Trondheim, November 4th-6th, 2013 (deadline for submissions August 1st)

Around the turn of the 19th century, dance, music and theatre as performing arts were going through major changes with regards to repertoire, venues and agents. Genres shifted from baroque patterns and classicistic ideals to romantic and new popular forms; performance sites moved from the town hall, via private parlours and stately homes, to public assembly rooms and purpose-built theatres; practitioners ranged from self-fashioning dilettantes united by social acquaintance or organized societies, to professional performers and managers. As artistic forms and venues changed, so did the performing arts’ aesthetic and social functions.

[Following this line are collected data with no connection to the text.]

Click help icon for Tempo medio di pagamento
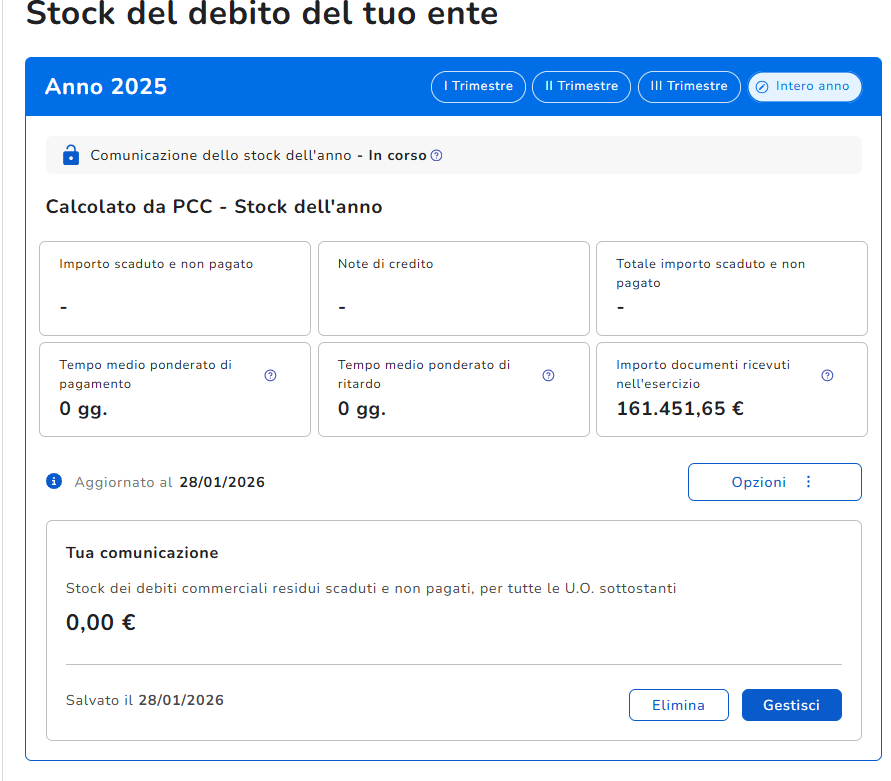 point(270,375)
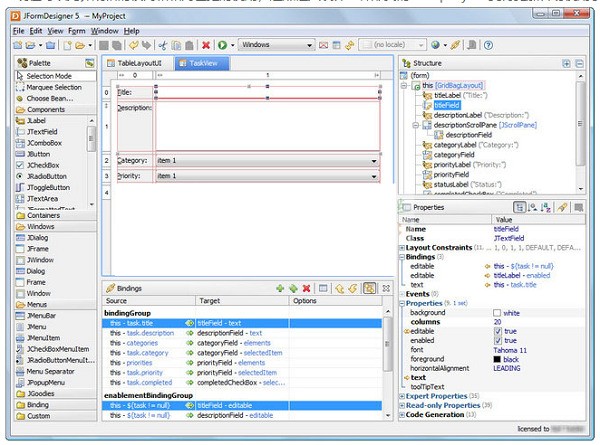This screenshot has height=445, width=600.
Task: Pick the JToggleButton component in the Palette
Action: (x=47, y=187)
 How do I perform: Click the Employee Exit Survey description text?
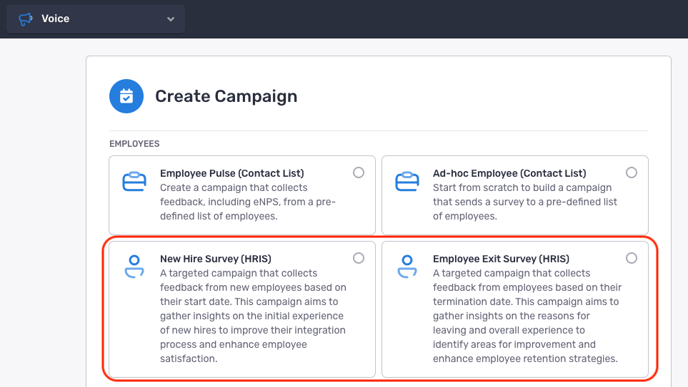tap(527, 316)
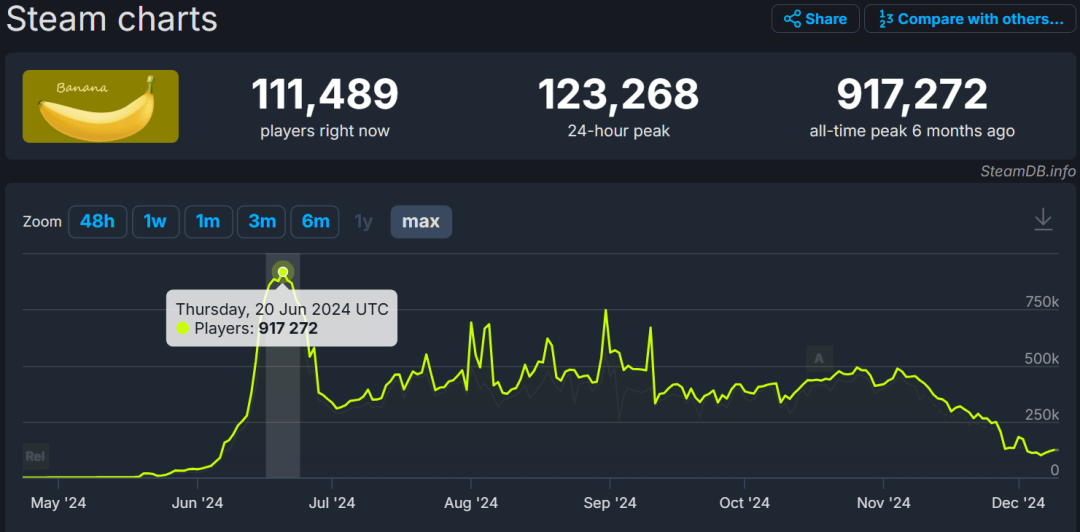
Task: Click the share network icon
Action: click(x=792, y=19)
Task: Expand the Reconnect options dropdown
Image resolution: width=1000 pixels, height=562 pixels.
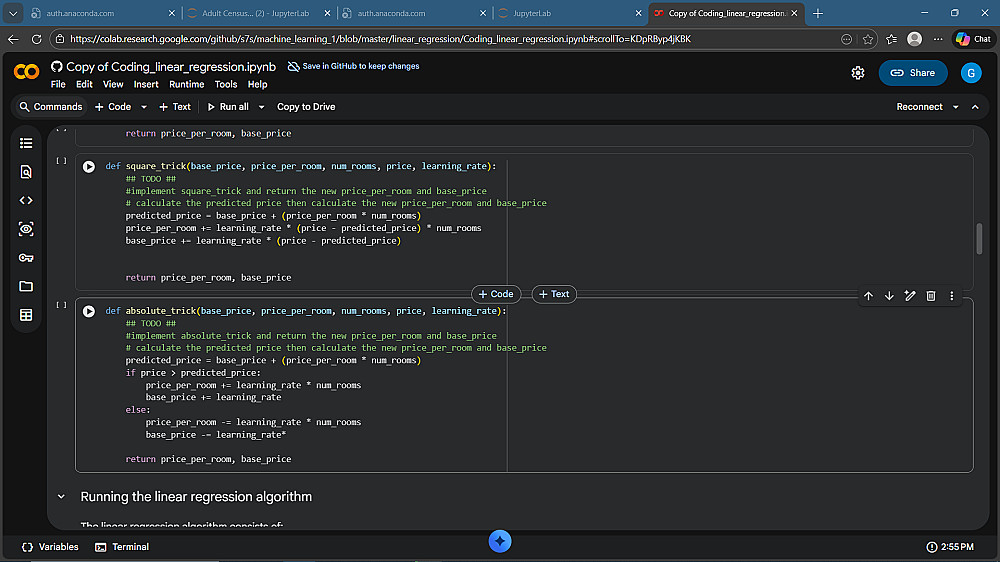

This conference aims to focus on the repertoires, venues and agents that were part of the development of the performing arts in the decades between 1770 and 1850. An important aspect of the conference will be how the genres and styles within the various art forms underwent a transition from baroque to romantic ideals: from aristocratic, representative forms towards an art that reflected enlightenment ideals and a new self-understanding among the bourgeois participants.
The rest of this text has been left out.